Do you see such code generated by compiler in real programs?
Does it cause issues with accepting such _real_ programs ?

If not, sorry, we should not complicate the verifier for theoretical case.

pw-bot: cr

Re: [PATCH bpf-next 1/2] bpf: support shift operations with non-const src operand

[Eduard Zingerman]

On Fri, 2026-06-12 at 17:38 +0800, Tianci Cao wrote:
> Currently, the BPF verifier only allows shift operations when the shift
> amount is a known constant. This is overly restrictive for cases where
> the shift amount is bounded but not fully determined at verification time.
> For example, the following code is rejected by the verifier even though
> the shift amount is bounded to [1, 4]:
> 
>     u32 shift = bpf_get_prandom_u32();
>     shift &= 3;    // shift is in range [0, 3]
>     shift += 1;    // shift is in range [1, 4]
>     r1 <<= shift;  // non-const but bounded shift amount
> 
> Modify the shift helper functions (scalar_min_max_lsh,
> scalar32_min_max_lsh, scalar_min_max_rsh, scalar32_min_max_rsh,
> scalar_min_max_arsh, scalar32_min_max_arsh) to handle non-const
> but bounded shift amounts.
> 
> Update is_safe_to_compute_dst_reg_range() to remove the src_is_const
> check for shift operations.
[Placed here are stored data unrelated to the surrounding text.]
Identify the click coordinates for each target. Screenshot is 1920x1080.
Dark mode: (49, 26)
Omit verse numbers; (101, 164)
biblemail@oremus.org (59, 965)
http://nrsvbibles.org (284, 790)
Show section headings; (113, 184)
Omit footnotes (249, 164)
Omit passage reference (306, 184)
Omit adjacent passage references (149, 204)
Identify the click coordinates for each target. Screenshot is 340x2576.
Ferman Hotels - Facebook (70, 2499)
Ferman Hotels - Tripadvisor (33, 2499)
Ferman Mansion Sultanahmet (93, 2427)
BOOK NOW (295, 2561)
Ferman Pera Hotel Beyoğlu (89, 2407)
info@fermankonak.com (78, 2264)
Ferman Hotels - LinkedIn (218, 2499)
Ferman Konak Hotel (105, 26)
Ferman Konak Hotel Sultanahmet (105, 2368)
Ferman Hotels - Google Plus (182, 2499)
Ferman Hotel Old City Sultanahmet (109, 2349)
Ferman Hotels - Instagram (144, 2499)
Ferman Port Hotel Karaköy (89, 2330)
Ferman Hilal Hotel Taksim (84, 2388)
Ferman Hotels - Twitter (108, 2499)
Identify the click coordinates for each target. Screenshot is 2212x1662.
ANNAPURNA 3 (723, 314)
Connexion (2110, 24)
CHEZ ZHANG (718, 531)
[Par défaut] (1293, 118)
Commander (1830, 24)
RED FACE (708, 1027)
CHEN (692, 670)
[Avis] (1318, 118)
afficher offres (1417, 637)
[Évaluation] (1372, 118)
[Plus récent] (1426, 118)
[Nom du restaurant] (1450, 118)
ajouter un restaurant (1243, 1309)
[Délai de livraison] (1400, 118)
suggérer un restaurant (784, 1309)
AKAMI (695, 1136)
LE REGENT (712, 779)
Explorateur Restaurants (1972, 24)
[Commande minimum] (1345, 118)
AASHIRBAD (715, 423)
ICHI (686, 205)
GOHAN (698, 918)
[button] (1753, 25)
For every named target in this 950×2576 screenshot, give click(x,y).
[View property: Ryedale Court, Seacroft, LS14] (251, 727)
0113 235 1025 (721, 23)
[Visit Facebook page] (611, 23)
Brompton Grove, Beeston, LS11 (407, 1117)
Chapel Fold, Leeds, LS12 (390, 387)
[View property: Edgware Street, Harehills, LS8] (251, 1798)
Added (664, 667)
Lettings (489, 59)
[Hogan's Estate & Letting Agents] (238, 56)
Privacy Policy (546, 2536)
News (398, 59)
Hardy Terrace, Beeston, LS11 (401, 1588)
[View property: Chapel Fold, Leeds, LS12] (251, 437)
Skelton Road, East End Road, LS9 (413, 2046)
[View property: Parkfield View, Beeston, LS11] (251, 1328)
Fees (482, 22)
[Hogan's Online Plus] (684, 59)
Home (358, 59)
This approach ensures the verifier
> remains sound while allowing more programs to pass verification.
> 
> Also modify the comment on is_safe_to_compute_dst_reg_range.
> Shifts by more than insn bitness are legal in the BPF ISA; they are
> currently implementation-defined behaviour of the underlying architecture,
> rather than UB, and have been made legal for performance reasons.
> See: https://lore.kernel.org/bpf/20210706112502.2064236-47-sashal@kernel.org
> 
> Co-developed-by: Yazhou Tang <tangyazhou518@outlook.com>
> Signed-off-by: Yazhou Tang <tangyazhou518@outlook.com>
> Co-developed-by: Shenghao Yuan <shenghaoyuan0928@163.com>
> Signed-off-by: Shenghao Yuan <shenghaoyuan0928@163.com>
> Signed-off-by: Tianci Cao <ziye@zju.edu.cn>
> ---

Acked-by: Eduard Zingerman <eddyz87@gmail.com>

> @@ -14320,14 +14350,36 @@ static void scalar_min_max_arsh(struct bpf_reg_state *dst_reg,
>  				struct bpf_reg_state *src_reg)
>  {
>  	u64 umin_val = reg_umin(src_reg);
> +	u64 umax_val = reg_umax(src_reg);
> +	s64 smin = reg_smin(dst_reg);
> +	s64 smax = reg_smax(dst_reg);

Nit: the naming becomes confusing when reading 'smin >> umax_val'.
     I'd use something like 'smin >> max_shift'.

>  
> -	/* Upon reaching here, src_known is true and umax_val is equal
> -	 * to umin_val.
> +	/*
> +	 * BPF_ARSH (arithmetic right shift) on 64-bit register.
> +	 * Same three-branch logic as the 32-bit variant (scalar32_min_max_arsh):
> +	 *
> +	 *   smin >= 0: result in [smax >> umax_val, smin >> umin_val]
> +	 *              e.g. [4,8] >> [1,2] → [1,4]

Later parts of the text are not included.